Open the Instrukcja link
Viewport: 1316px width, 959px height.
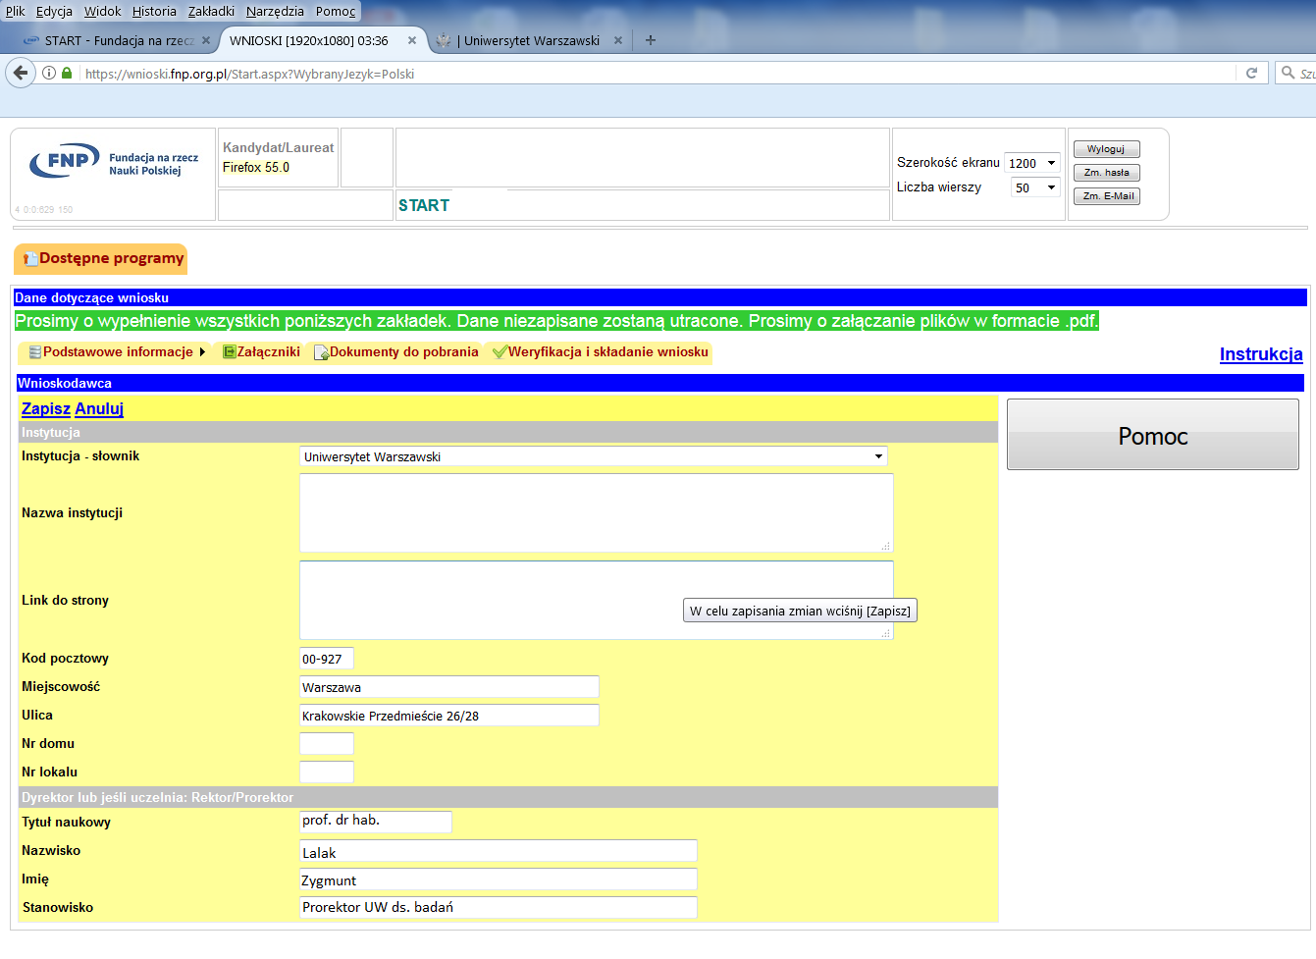coord(1260,354)
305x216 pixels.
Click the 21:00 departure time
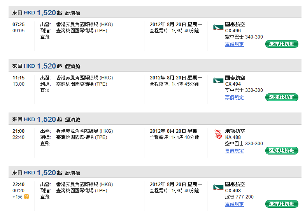tap(18, 131)
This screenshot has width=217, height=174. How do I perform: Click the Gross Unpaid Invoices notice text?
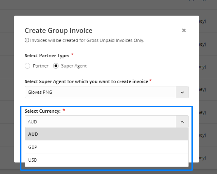[87, 40]
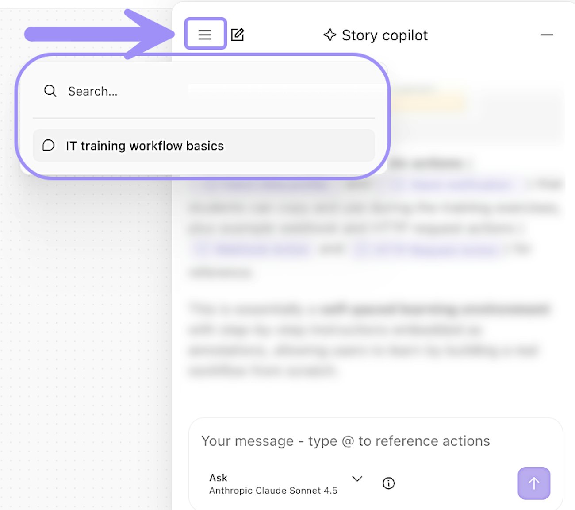
Task: Click chat bubble icon beside IT training
Action: pos(48,146)
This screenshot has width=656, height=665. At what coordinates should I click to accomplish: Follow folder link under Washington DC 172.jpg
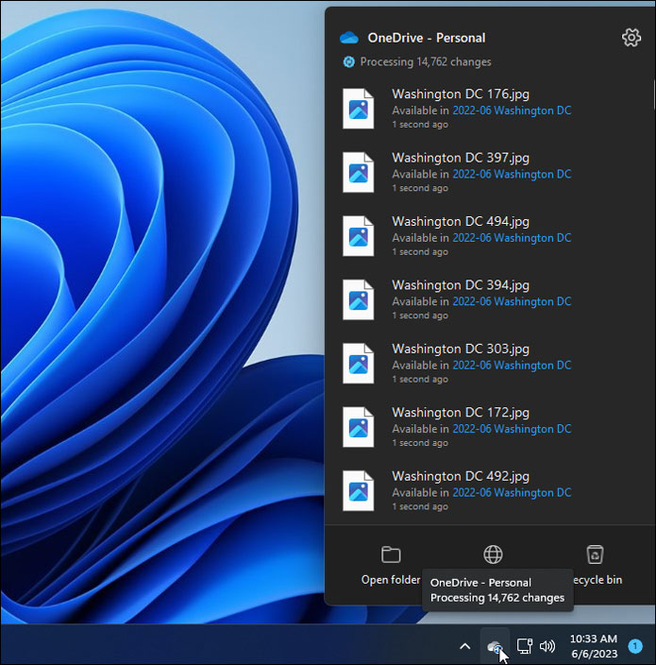512,429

════════════════════

## Instructions for the task
Pictures aren't part of the copy; return each record above exactly.

## Output for this task
Open the Instrukcja link
Viewport: 1316px width, 959px height.
coord(1260,354)
305x216 pixels.
Click the 21:00 departure time
tap(18, 131)
This screenshot has width=217, height=174. How do I perform: Click the Gross Unpaid Invoices notice text?
[87, 40]
Task: Click chat bubble icon beside IT training
Action: pos(48,146)
This screenshot has width=656, height=665. At what coordinates should I click to accomplish: Follow folder link under Washington DC 172.jpg
512,429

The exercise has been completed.